Creation of New Small Landholdings
145. Amongst those we consulted, it was unclear if there was demand for new small landholdings and uncertainty about which legal provisions are still in force.
146. As described above, when it was enacted the Small Landholders (Scotland) Act 1911 allowed prospective landholders and landlords to create and register new landholdings. The Act also included powers to encourage the creation of new landholdings, and following amendments made by the Land Settlement (Scotland) Act 1919 the then Board of Agriculture for Scotland had the ability to make schemes for the creation of new holdings.  Under a scheme, a parcel of land became a small landholding, with the landlord generally entitled to compensation. It was essentially a form of compulsory leasing. The process for the making of a scheme is laid out in the 1911 Act, as amended. During and following WWI, the then Board of Agriculture for Scotland was also given further, time-limited, powers to compulsorily purchase land for the purpose of providing land for new small landholdings. 
147. The functions of the Board of Agriculture for Scotland were eventually transferred to the Secretary of State and then devolved to Scottish Ministers. 

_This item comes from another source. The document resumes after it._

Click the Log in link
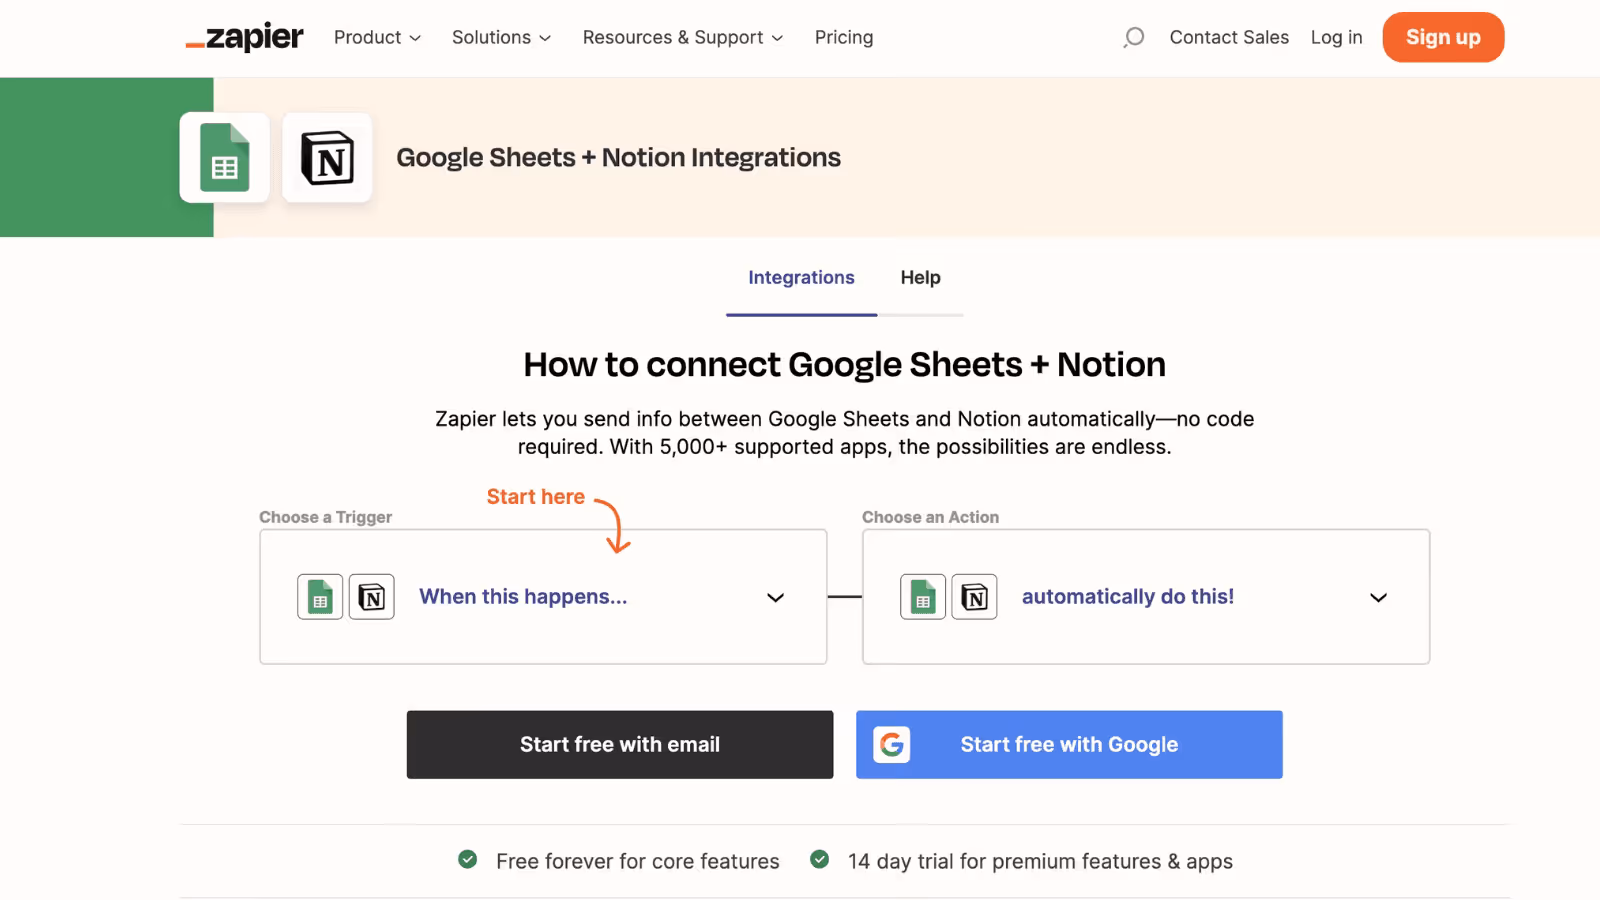The height and width of the screenshot is (900, 1600). (x=1336, y=38)
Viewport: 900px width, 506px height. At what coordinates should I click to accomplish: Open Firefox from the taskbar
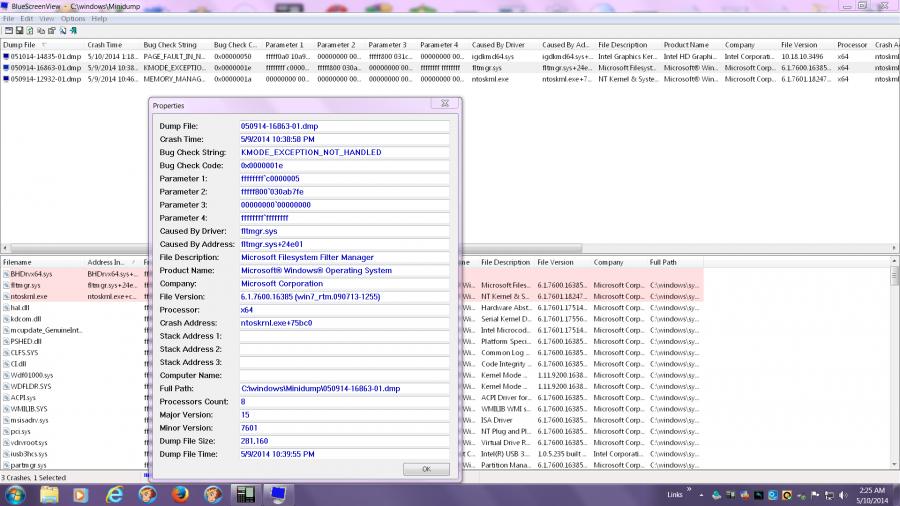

148. Supporting the creation of new small landholdings has the potential to build on the Scottish Government's land reform programme. From a land tenure perspective there may be benefit in the Scottish Government continuing to explore the extent of the available powers, and for Scottish Ministers to consider further whether these could or should be exercised to facilitate the constitution of new small landholdings, including their use as a letting vehicle. The extent to which powers in this area continue to exist requires further consideration. Further consideration is also required as to whether the framework for the exercise of Scottish Ministers' powers would allow for the use of any remaining powers in this area. Any further consideration needs to take into account whether there is a value to the rural economy and to Scotland as a whole in creating new small landholdings. The following matters are important considerations to take into account and explore further:
- Examination of socio-economic benefits of small landholdings to rural Scotland.
- Comparison of small landholdings to other types of agricultural tenancies.
- Identification of the potential opportunities to develop small landholdings with public and private landlords.
- Consideration of the cost of implementing new schemes.
- Impact of creation of new holding on land values.
- Ensuring retention of the small landholding for agricultural use or diversification under the terms of the Acts.
- Scheme may create a demand for second or country homes.